Segment Start: GIVEN ENTRIES

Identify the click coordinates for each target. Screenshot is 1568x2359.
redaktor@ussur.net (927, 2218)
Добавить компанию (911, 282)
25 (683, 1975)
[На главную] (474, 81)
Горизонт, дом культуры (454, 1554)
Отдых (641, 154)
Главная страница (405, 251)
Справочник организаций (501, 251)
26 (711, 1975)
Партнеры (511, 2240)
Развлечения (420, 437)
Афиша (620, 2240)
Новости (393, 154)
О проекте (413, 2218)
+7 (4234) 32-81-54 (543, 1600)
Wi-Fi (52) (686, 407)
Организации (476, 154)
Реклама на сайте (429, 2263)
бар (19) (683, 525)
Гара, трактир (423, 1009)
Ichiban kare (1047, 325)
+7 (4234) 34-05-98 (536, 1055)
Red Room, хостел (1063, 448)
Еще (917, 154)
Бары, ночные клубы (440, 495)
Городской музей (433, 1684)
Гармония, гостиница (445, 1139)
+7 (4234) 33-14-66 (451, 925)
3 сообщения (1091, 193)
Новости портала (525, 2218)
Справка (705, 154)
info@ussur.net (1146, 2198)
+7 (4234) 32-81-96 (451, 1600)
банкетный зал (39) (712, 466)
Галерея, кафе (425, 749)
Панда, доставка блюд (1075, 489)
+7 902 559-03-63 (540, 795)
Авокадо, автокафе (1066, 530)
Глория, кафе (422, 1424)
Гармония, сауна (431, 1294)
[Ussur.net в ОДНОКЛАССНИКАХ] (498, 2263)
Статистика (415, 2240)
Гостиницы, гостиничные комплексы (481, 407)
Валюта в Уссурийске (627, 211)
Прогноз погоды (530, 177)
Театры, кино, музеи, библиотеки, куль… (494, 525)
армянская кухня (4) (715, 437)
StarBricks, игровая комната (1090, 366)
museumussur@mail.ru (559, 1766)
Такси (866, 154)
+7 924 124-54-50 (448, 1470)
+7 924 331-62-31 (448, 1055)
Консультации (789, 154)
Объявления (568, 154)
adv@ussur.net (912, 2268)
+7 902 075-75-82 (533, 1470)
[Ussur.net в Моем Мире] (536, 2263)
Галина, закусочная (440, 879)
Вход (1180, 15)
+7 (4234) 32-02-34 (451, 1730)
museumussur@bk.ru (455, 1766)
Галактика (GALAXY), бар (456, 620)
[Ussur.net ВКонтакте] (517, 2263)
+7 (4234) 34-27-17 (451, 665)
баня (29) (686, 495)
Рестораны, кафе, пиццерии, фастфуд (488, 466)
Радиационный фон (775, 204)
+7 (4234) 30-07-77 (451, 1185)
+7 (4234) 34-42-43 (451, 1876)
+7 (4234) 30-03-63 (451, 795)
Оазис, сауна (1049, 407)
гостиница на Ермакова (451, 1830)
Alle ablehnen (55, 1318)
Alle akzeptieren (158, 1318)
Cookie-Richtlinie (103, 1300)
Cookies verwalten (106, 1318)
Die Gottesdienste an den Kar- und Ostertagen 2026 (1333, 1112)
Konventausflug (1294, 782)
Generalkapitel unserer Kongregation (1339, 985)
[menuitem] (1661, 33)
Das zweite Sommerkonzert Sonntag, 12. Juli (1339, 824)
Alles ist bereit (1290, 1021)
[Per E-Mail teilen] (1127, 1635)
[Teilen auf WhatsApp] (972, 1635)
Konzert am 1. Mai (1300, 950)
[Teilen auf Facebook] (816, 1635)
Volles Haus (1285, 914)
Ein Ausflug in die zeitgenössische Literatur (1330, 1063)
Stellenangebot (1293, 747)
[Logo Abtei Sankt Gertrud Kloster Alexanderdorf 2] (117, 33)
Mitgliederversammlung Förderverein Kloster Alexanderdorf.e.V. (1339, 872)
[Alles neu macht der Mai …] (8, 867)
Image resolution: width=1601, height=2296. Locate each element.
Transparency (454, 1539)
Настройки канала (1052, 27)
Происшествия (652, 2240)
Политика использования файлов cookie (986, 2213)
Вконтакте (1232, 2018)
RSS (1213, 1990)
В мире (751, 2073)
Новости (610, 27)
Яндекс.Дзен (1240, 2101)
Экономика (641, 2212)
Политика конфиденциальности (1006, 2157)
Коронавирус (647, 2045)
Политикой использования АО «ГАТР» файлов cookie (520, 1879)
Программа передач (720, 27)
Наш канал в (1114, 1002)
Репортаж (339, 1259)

Segment End: GIVEN ENTRIES

Output each record above exactly, omitting nothing.

## OUTPUT
Identify the click coordinates for each target. Screenshot is 1568x2359.
redaktor@ussur.net (927, 2218)
Добавить компанию (911, 282)
25 (683, 1975)
[На главную] (474, 81)
Горизонт, дом культуры (454, 1554)
Отдых (641, 154)
Главная страница (405, 251)
Справочник организаций (501, 251)
26 (711, 1975)
Партнеры (511, 2240)
Развлечения (420, 437)
Афиша (620, 2240)
Новости (393, 154)
О проекте (413, 2218)
+7 (4234) 32-81-54 (543, 1600)
Wi-Fi (52) (686, 407)
Организации (476, 154)
Реклама на сайте (429, 2263)
бар (19) (683, 525)
Гара, трактир (423, 1009)
Ichiban kare (1047, 325)
+7 (4234) 34-05-98 (536, 1055)
Red Room, хостел (1063, 448)
Еще (917, 154)
Бары, ночные клубы (440, 495)
Городской музей (433, 1684)
Гармония, гостиница (445, 1139)
+7 (4234) 33-14-66 (451, 925)
3 сообщения (1091, 193)
Новости портала (525, 2218)
Справка (705, 154)
info@ussur.net (1146, 2198)
+7 (4234) 32-81-96 (451, 1600)
банкетный зал (39) (712, 466)
Галерея, кафе (425, 749)
Панда, доставка блюд (1075, 489)
+7 902 559-03-63 (540, 795)
Авокадо, автокафе (1066, 530)
Глория, кафе (422, 1424)
Гармония, сауна (431, 1294)
[Ussur.net в ОДНОКЛАССНИКАХ] (498, 2263)
Статистика (415, 2240)
Гостиницы, гостиничные комплексы (481, 407)
Валюта в Уссурийске (627, 211)
Прогноз погоды (530, 177)
Театры, кино, музеи, библиотеки, куль… (494, 525)
армянская кухня (4) (715, 437)
StarBricks, игровая комната (1090, 366)
museumussur@mail.ru (559, 1766)
Такси (866, 154)
+7 924 124-54-50 (448, 1470)
+7 924 331-62-31 (448, 1055)
Консультации (789, 154)
Объявления (568, 154)
adv@ussur.net (912, 2268)
+7 902 075-75-82 (533, 1470)
[Ussur.net в Моем Мире] (536, 2263)
Галина, закусочная (440, 879)
Вход (1180, 15)
+7 (4234) 32-02-34 (451, 1730)
museumussur@bk.ru (455, 1766)
Галактика (GALAXY), бар (456, 620)
[Ussur.net ВКонтакте] (517, 2263)
+7 (4234) 34-27-17 (451, 665)
баня (29) (686, 495)
Рестораны, кафе, пиццерии, фастфуд (488, 466)
Радиационный фон (775, 204)
+7 (4234) 30-07-77 (451, 1185)
+7 (4234) 34-42-43 (451, 1876)
+7 (4234) 30-03-63 (451, 795)
Оазис, сауна (1049, 407)
гостиница на Ермакова (451, 1830)
Alle ablehnen (55, 1318)
Alle akzeptieren (158, 1318)
Cookie-Richtlinie (103, 1300)
Cookies verwalten (106, 1318)
Die Gottesdienste an den Kar- und Ostertagen 2026 (1333, 1112)
Konventausflug (1294, 782)
Generalkapitel unserer Kongregation (1339, 985)
[menuitem] (1661, 33)
Das zweite Sommerkonzert Sonntag, 12. Juli (1339, 824)
Alles ist bereit (1290, 1021)
[Per E-Mail teilen] (1127, 1635)
[Teilen auf WhatsApp] (972, 1635)
Konzert am 1. Mai (1300, 950)
[Teilen auf Facebook] (816, 1635)
Volles Haus (1285, 914)
Ein Ausflug in die zeitgenössische Literatur (1330, 1063)
Stellenangebot (1293, 747)
[Logo Abtei Sankt Gertrud Kloster Alexanderdorf 2] (117, 33)
Mitgliederversammlung Förderverein Kloster Alexanderdorf.e.V. (1339, 872)
[Alles neu macht der Mai …] (8, 867)
Image resolution: width=1601, height=2296. Locate each element.
Transparency (454, 1539)
Настройки канала (1052, 27)
Происшествия (652, 2240)
Политика использования файлов cookie (986, 2213)
Вконтакте (1232, 2018)
RSS (1213, 1990)
В мире (751, 2073)
Новости (610, 27)
Яндекс.Дзен (1240, 2101)
Экономика (641, 2212)
Политика конфиденциальности (1006, 2157)
Коронавирус (647, 2045)
Политикой использования АО «ГАТР» файлов cookie (520, 1879)
Программа передач (720, 27)
Наш канал в (1114, 1002)
Репортаж (339, 1259)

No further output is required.